SELECTED TEXT:
========
· 6 min read ·

Acyclicity as a Feature: Inside Cranelift's E-Graph Optimizer

Source: lobsters

Compiler mid-ends occupy an awkward position. The front-end parses and type-checks; the back-end handles register allocation and instruction selection. The middle is where algebraic simplification, common subexpression elimination, constant folding, and dead code elimination live. For decades these were separate passes, each sweeping through the IR with limited visibility into each other’s results. Cranelift has been consolidating this model with something more principled, and the mechanism driving it is the acyclic e-graph, documented in detail in Chris Fallin’s recent writeup.

What an E-Graph Actually Is

An e-graph is a data structure for compactly representing a set of terms along with a declared equivalence relation over them. Each node in the graph (an “e-node”) is an operator applied to child equivalence classes. Each equivalence class (an “e-class”) groups all the e-nodes the system currently considers equivalent, using a union-find structure to track merges efficiently.

The appeal is in how rewrite rules interact with this structure. Given a rule like (mul a 2) => (shl a 1), you do not have to choose which form to keep. You insert both as e-nodes in the same e-class and let them coexist. After applying all rules to fixpoint (equality saturation), an “extraction” phase selects the cheapest e-node from each e-class, recursively.
========
SUPPLIED INFORMATION:
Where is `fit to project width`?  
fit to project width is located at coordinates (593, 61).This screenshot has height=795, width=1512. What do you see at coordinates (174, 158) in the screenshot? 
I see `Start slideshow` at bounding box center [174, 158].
========
WHAT IS NEEDED: Can you reproduce, word for word, the passage from the Cranelift e-graph article above starting at "Source: lobsters" and ending at "Fallin’s recent writeup."?

REPLY:
Source: lobsters

Compiler mid-ends occupy an awkward position. The front-end parses and type-checks; the back-end handles register allocation and instruction selection. The middle is where algebraic simplification, common subexpression elimination, constant folding, and dead code elimination live. For decades these were separate passes, each sweeping through the IR with limited visibility into each other’s results. Cranelift has been consolidating this model with something more principled, and the mechanism driving it is the acyclic e-graph, documented in detail in Chris Fallin’s recent writeup.